TEKS YANG DIBERIKAN:

************

ICC Jakarta – Islam—terbentuk bersama fitrah manusia yang berakar dari wahyu dan ruang lingkup fitrah itu sendiri—adalah pendiri pertama dan rasul hak-hak asasi manusia yang sesungguhnya. Empat belas abad sebelum penyusunan deklarasi universal PBB, Islam telah menghadirkan deklarasi hak-hak asasi manusia yang sempurna kepada umat dunia. Baik dalam teori maupun praktik, Islam mempertahankan status spritual yang paling agung bagi manusia di seluruh dunia, yang sekarang kami sebutkan secara singkat.
Islam memperkenalkan manusia sebagai khalifah atau wakil Allah. Tanggung jawab ini secara jelas tidak dilimpahkan kepada makhluk yang terbelakang atau lemah. Istilah ini adalah ungkapan terbaik tentang status manusia yang agung dan mulia yang darinya para nabi—yakni fenomena spiritual terbesar dan paling mengejutkan dunia—ditinggikan.
Di samping kemuliaan praktis ini, al-Quran telah memberikan martabat dan kemuliaan Ilahiah khusus kepada manusia dengan mengatakan, Dan sesungguhnya Kami telah memuliakan anak-anak Adam…(QS al-Isra:70)

************

KETENTUAN TUGAS:
Lanjutkan tulisan tentang hak asasi manusia dalam Islam di atas, mulai tepat setelah kalimat terakhirnya.

************

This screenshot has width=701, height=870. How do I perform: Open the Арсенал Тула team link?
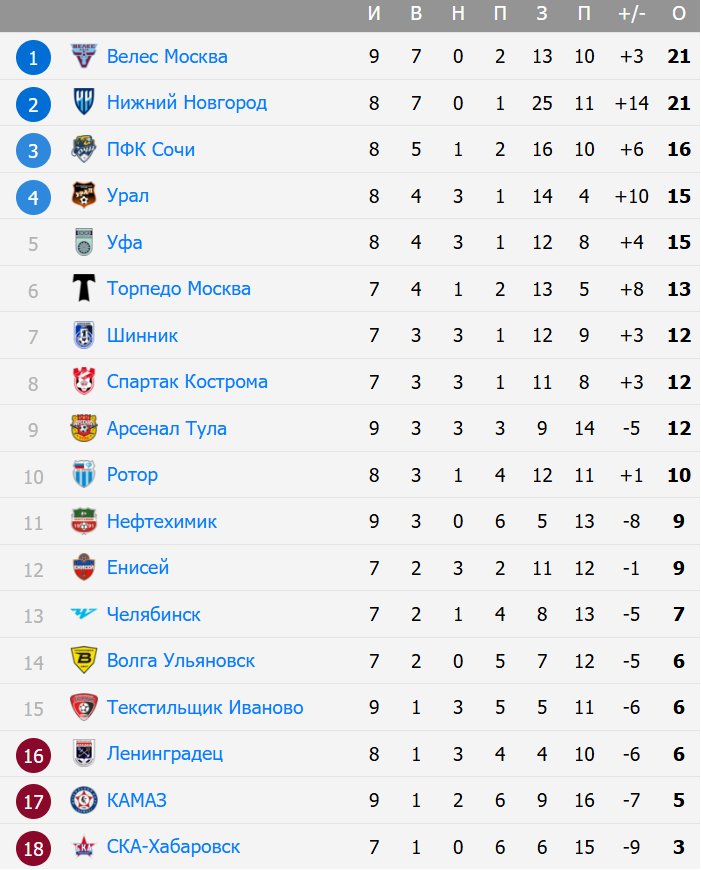[167, 428]
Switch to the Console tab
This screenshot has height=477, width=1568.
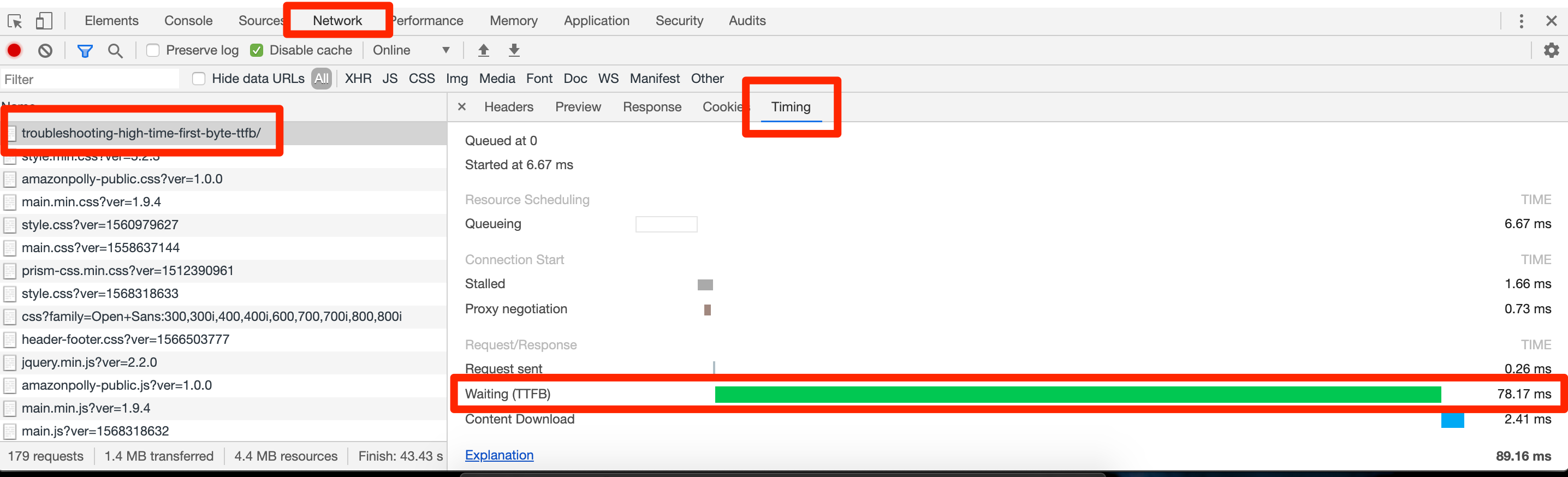pyautogui.click(x=188, y=21)
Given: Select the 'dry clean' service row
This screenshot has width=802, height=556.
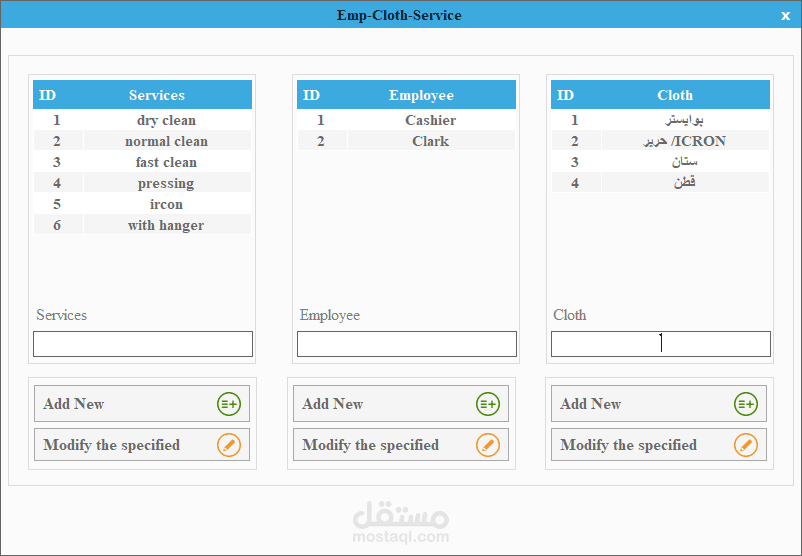Looking at the screenshot, I should click(x=143, y=120).
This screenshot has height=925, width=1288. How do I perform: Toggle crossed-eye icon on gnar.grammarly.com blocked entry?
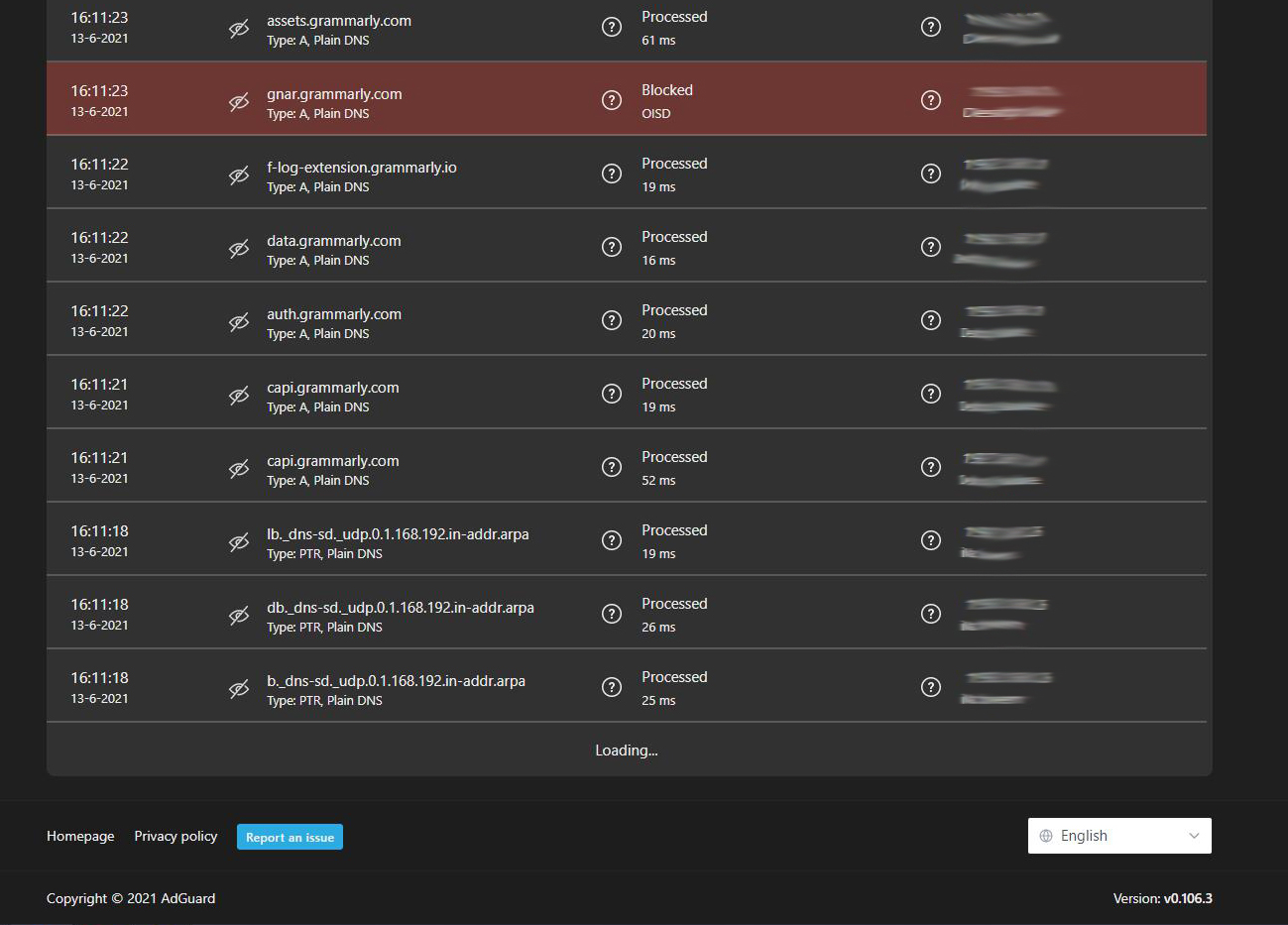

************

JAWABAN TUGAS:
Di tempat lain, dalam sebuah hadis yang dikutip dari Nabi Muhammad saw diriwayatkan bahwa umat manusia adalah “keluarga Allah”. Beliau berkata, “Manusia (nas) adalah anggota keluarga Allah; orang yang bekerja untuk keuntungan orang lain adalah orang yang lebih dicintai” dan nas merupakan istilah yang sangat luas dan komprihensif yang meliputi seluruh manusia. Istilah ini sering digunakan dalam al-Quran dan hadis dan menyangkut semua individu—termasuk Muslim dan non-Muslim, semua ras, semua bahasa, warna, dan agama.
Oleh karena itu, Islam yang memandang manusia sebagai wakil Tuhan dan anggota keluarga-Nya, mempertahankan status yang mulia dan hak-hak asasi baginya.
Salah satu pengejawantahan kemuliaan dan martabat bagi manusia dalam Islam adalah pendiriannya melawan penindasan. Islam memandang penindasan dan ketertindasan sebagai penghinaan besar kepada status manusia yang mulia dan Islam tidak mentolerirnya. Bahkan Islam memandang penindasan sebagai haram (dilarang) dan merupakan penghinaan atas martabat manusia. Sebaliknya, Kristiani dan beberapa mazhab moral lainnya memandangnya kesempurnaan dan kesalehan.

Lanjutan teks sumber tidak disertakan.